● **Work task**: Of all the lines below, return only those starting with the line holding "For every named" and going on through the line holding "News (93, 2448)", exactly as written.

[Given information Boundary: Start]

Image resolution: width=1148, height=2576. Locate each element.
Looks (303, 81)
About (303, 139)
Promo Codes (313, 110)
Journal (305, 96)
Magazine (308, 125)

[Given information Boundary: End]
[Given information Boundary: Start]

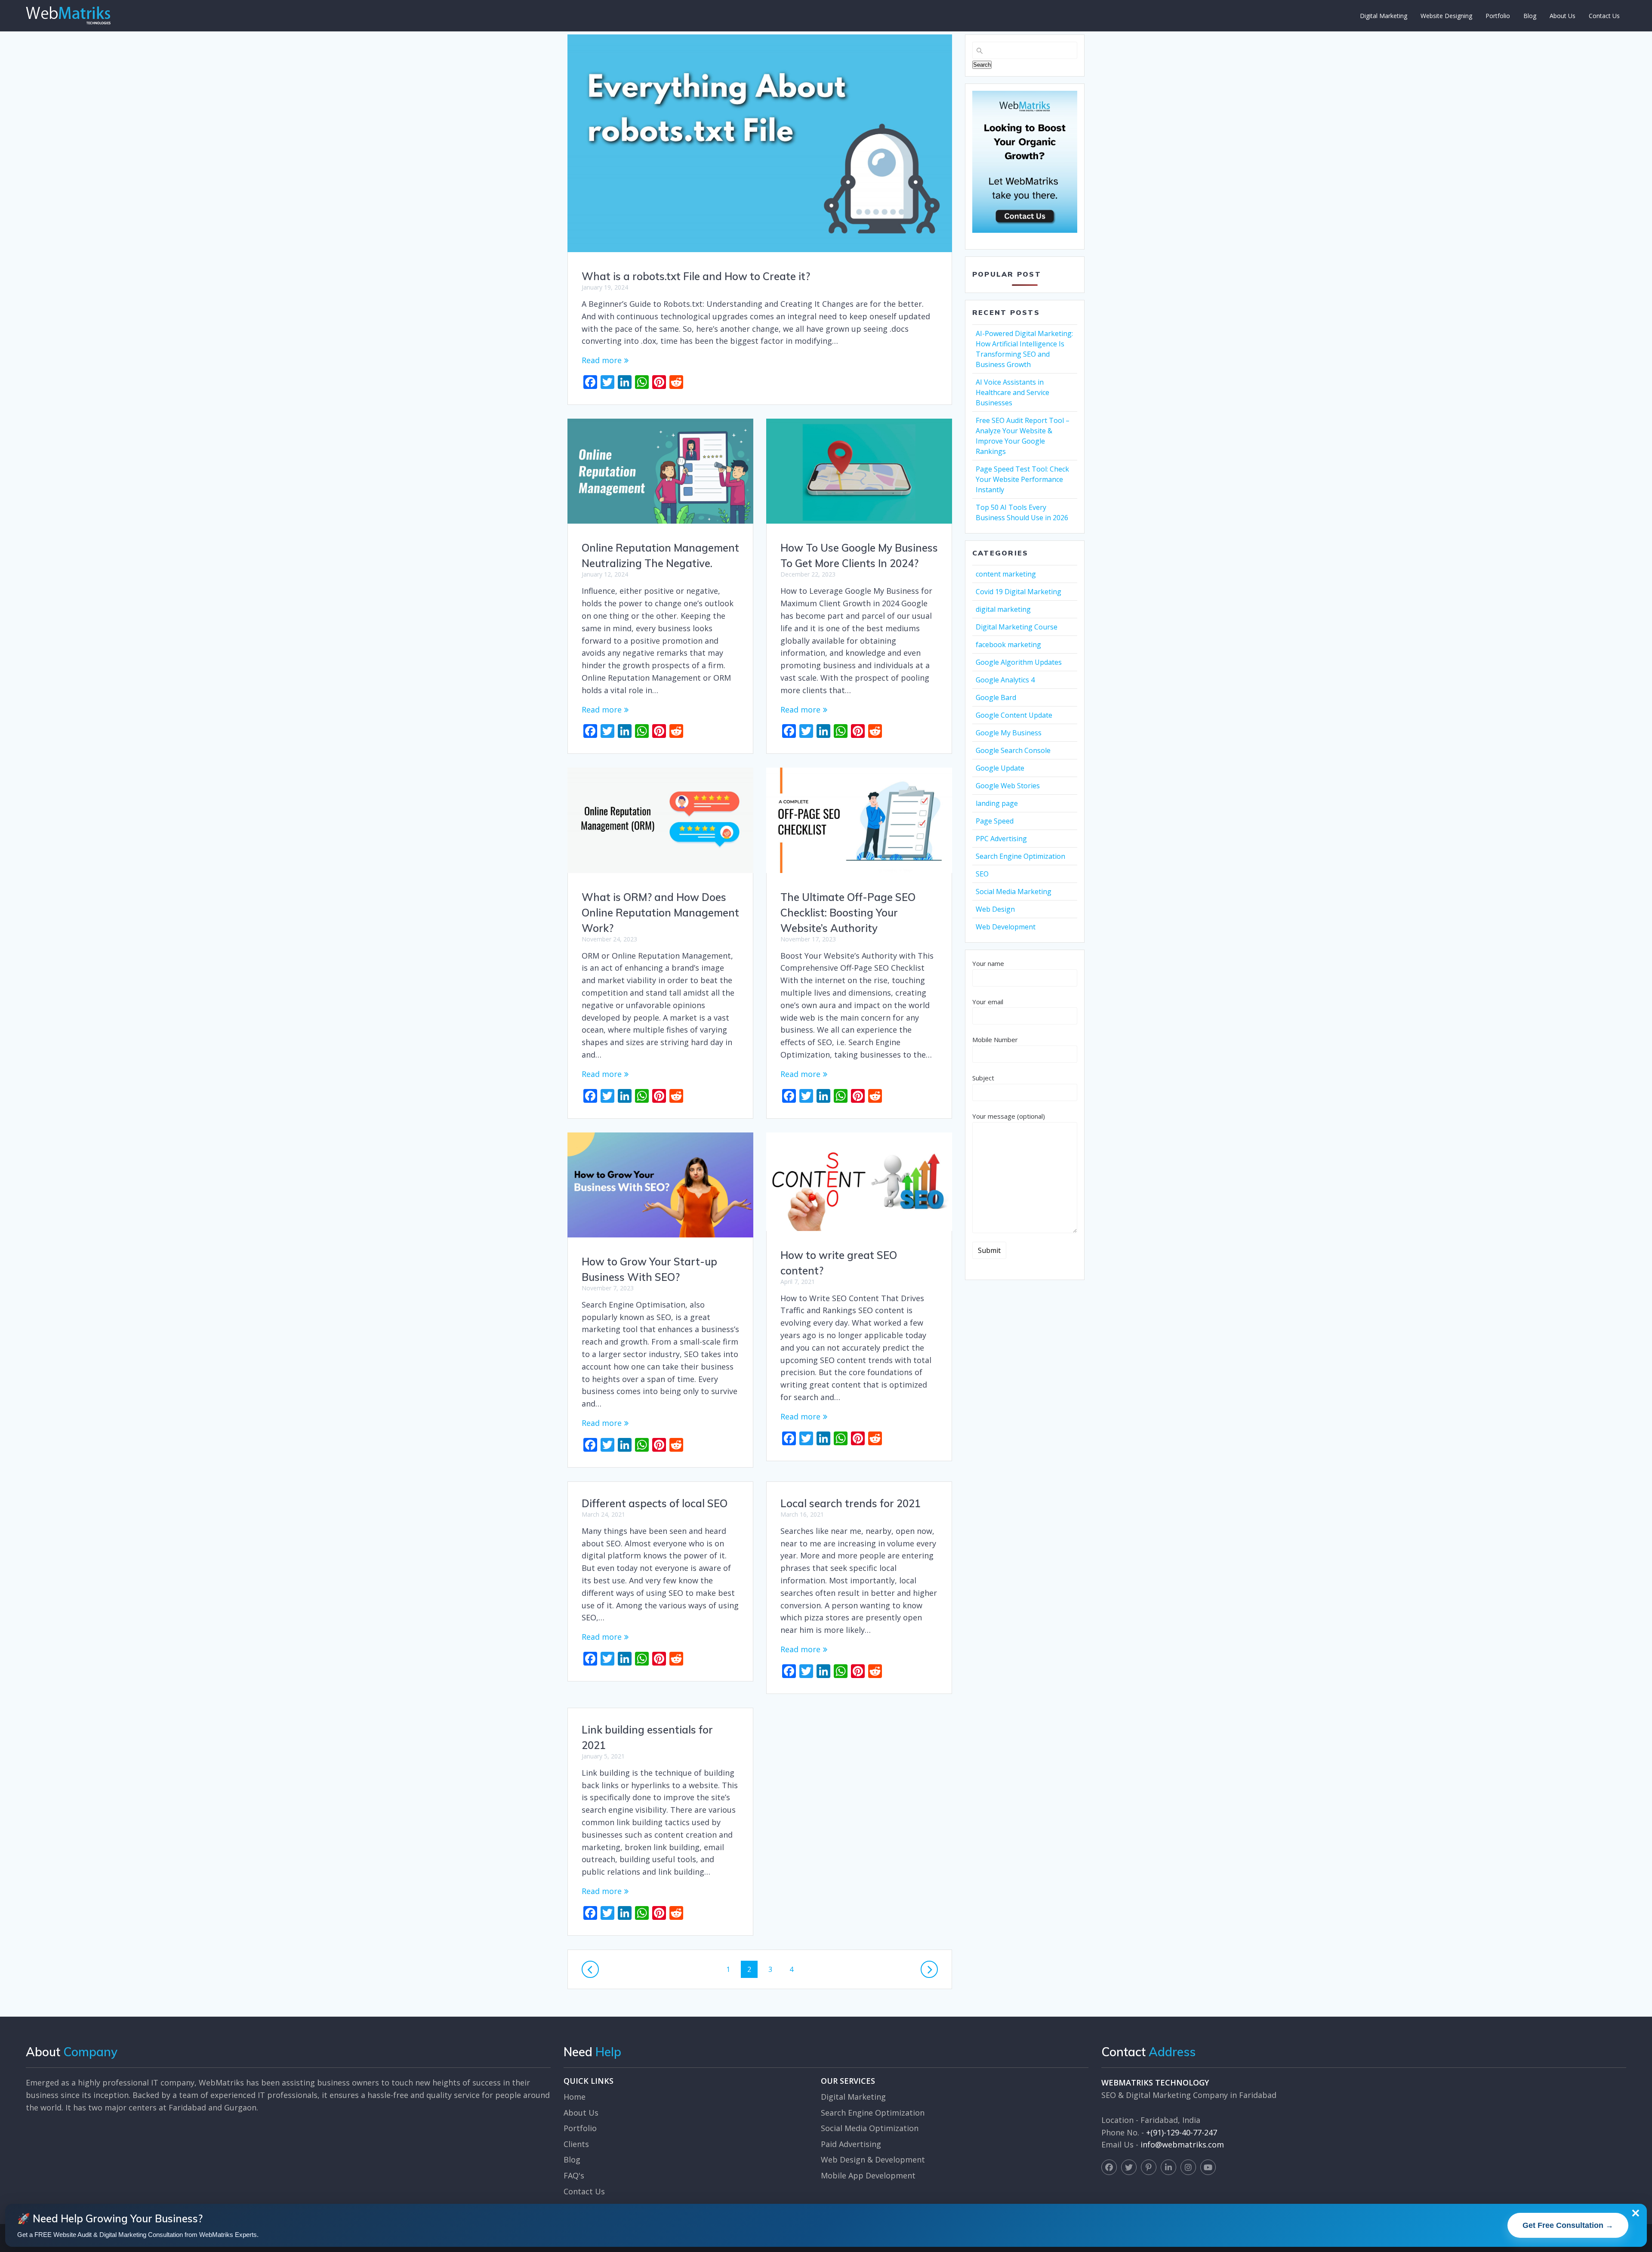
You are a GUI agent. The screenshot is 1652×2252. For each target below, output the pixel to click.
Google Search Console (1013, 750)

[Given information Boundary: End]
[Given information Boundary: Start]

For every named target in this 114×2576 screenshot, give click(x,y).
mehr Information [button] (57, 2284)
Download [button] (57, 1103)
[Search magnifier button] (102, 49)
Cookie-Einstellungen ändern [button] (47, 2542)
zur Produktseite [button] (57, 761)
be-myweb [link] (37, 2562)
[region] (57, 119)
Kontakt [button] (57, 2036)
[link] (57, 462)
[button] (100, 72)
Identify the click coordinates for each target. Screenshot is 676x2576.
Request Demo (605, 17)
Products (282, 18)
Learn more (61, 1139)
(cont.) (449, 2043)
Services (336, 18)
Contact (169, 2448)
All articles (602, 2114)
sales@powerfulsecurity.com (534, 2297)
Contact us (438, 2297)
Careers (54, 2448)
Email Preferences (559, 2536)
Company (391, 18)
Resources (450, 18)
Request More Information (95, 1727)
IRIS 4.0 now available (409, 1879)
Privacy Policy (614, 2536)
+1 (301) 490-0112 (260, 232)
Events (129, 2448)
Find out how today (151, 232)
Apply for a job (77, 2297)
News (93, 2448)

[Given information Boundary: End]

● **The completed task**:
For every named target in this 114×2576 screenshot, give click(x,y).
mehr Information [button] (57, 2284)
Download [button] (57, 1103)
[Search magnifier button] (102, 49)
Cookie-Einstellungen ändern [button] (47, 2542)
zur Produktseite [button] (57, 761)
be-myweb [link] (37, 2562)
[region] (57, 119)
Kontakt [button] (57, 2036)
[link] (57, 462)
[button] (100, 72)
Identify the click coordinates for each target. Screenshot is 676x2576.
Request Demo (605, 17)
Products (282, 18)
Learn more (61, 1139)
(cont.) (449, 2043)
Services (336, 18)
Contact (169, 2448)
All articles (602, 2114)
sales@powerfulsecurity.com (534, 2297)
Contact us (438, 2297)
Careers (54, 2448)
Email Preferences (559, 2536)
Company (391, 18)
Resources (450, 18)
Request More Information (95, 1727)
IRIS 4.0 now available (409, 1879)
Privacy Policy (614, 2536)
+1 (301) 490-0112 (260, 232)
Events (129, 2448)
Find out how today (151, 232)
Apply for a job (77, 2297)
News (93, 2448)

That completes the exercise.